Retour Vous êtes ici : Accueil Au sommaire des magazines Mars 2015 - n°257 L'HUMEUR DE GEF

L'HUMEUR DE GEF

C'est fort en chocolat !

Saumon en entrée, coquilles saint-Jacques en plat principal... Le menu du déjeuner de presse d'une société de gestion est on ne peut plus normal... Jusque-là. Car voilà qu'arrive le dessert : un magnifique gâteau au chocolat fortement alléchant représentant un damier sur lequel est délicatement déposse une pièce d'échec... Une gourmandise qui répond au doux nom d'échiquier aux amandes.
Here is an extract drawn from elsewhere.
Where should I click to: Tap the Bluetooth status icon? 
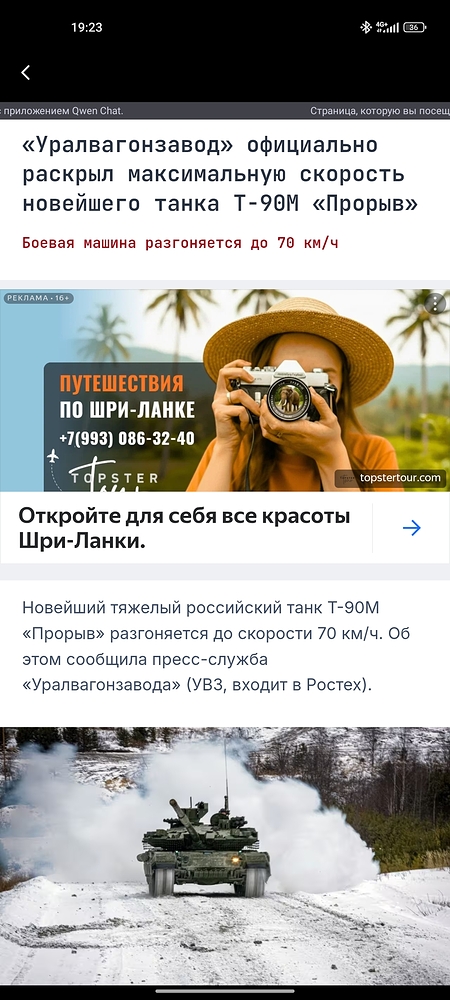pos(366,27)
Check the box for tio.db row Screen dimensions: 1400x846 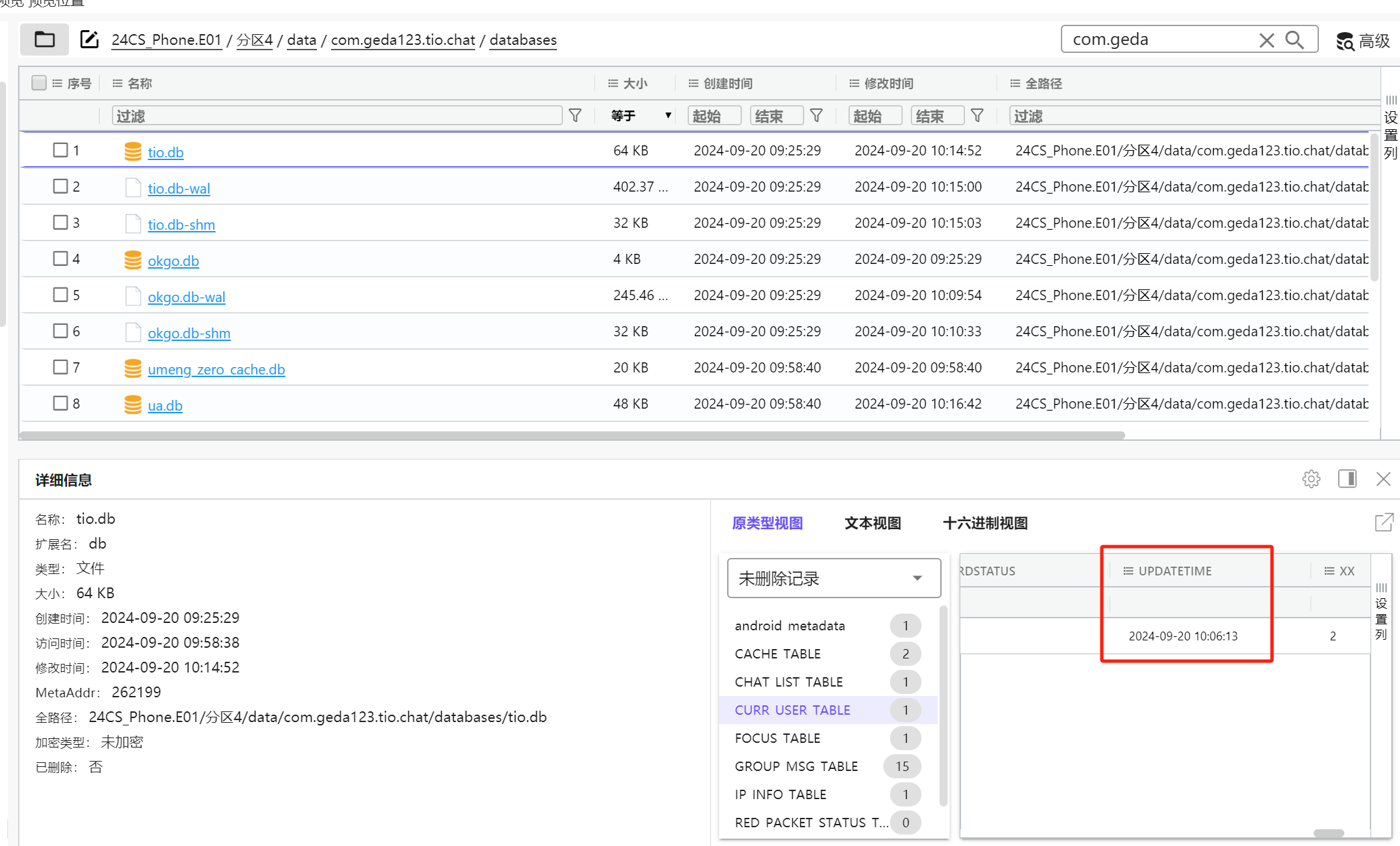(60, 150)
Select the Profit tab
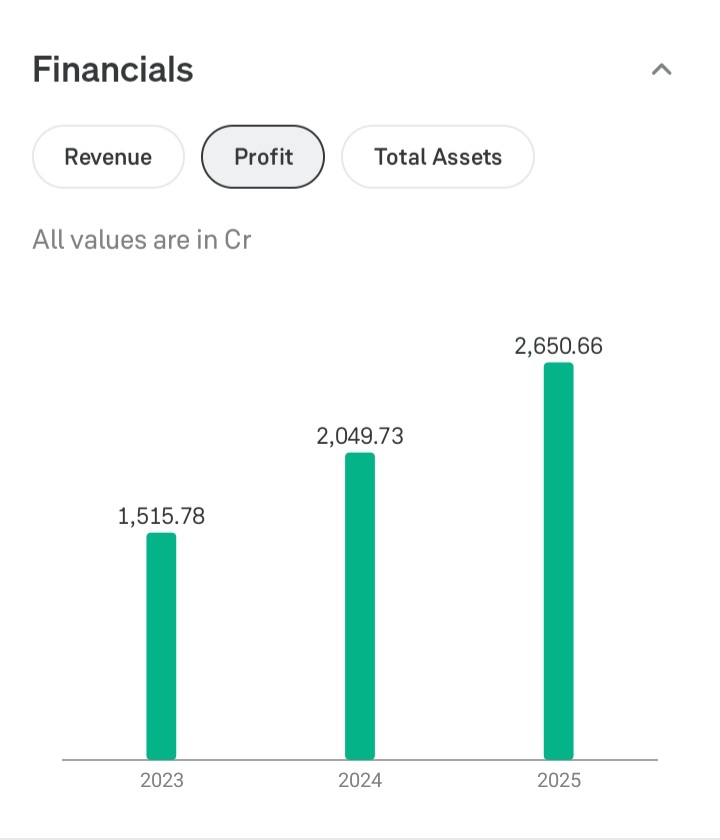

Faut-il y voir un message subliminal à l'attention d'une société de gestion concurrente basée avenue d'Iéna dans le 16e arrondissement parisien ? Ou bien est-ce tout simplement une coïncidence purement fortuite ?

 

Trop de connaissance tue la finance ?

Au détour d'une conversation, un financier nous apprend que ses avoirs personnels sont essentiellement investis sur des placements sécuritaires, avec une forte prédilection pour le fonds en euros. Une confession qui a aiguisé notre curiosité : « Est-ce dû à l'absence de visibilité sur les marchés financiers ? ». Oh que non ! L'allocation d'actifs du gérant de fonds est indépendante de l'environnement. Celui-ci sécurise ses capitaux depuis des années, tout comme d'ailleurs ses collaborateurs : « Quand on prend des risques toute la journée dans un cadre professionnel, on n'a pas envie d'avoir des sueurs froides dans la sphère privée »... Pas sûr que les commerciaux de la société de gestion tiennent le même discours devant les CGP et les clients.

 

Non pas de nom !

Ce conseiller en gestion de patrimoine indépendant s'aperçoit que la clause bénéficiaire de son contrat d'assurance vie, à savoir « Mes héritiers » n'est plus d'actualité. Voulant désormais gratifier en premier ordre sa partenaire de pacs, il se rapproche de son confrère banquier qui gère son enveloppe. Celui-ci prend note de la requête et souhaite alors connaître le nom et le prénom de cette femme pour préciser la nouvelle clause bénéficiaire. Le CGPI refuse au motif que cette précision peut réserver de très mauvaises surprises et demande au CGP de notifier : « Mon conjoint, à défaut mon partenaire de pacs, à défaut mes héritiers... ». Le banquier rejette lui aussi cette proposition, son service juridique ne la validant pas. C'est alors qu'un long bras de fer s'engage entre les deux conseillers. Plusieurs mails sont écrits, plusieurs coups de fil sont passés... Un consensus a finalement été trouvé : « Mon partenaire de pacs, à défaut mes héritiers ». Un consensus insatisfaisant, car si le CGPI se marie avec son actuelle partenaire de pacs, mieux vaut qu'il n'oublie pas de remodifier sa clause !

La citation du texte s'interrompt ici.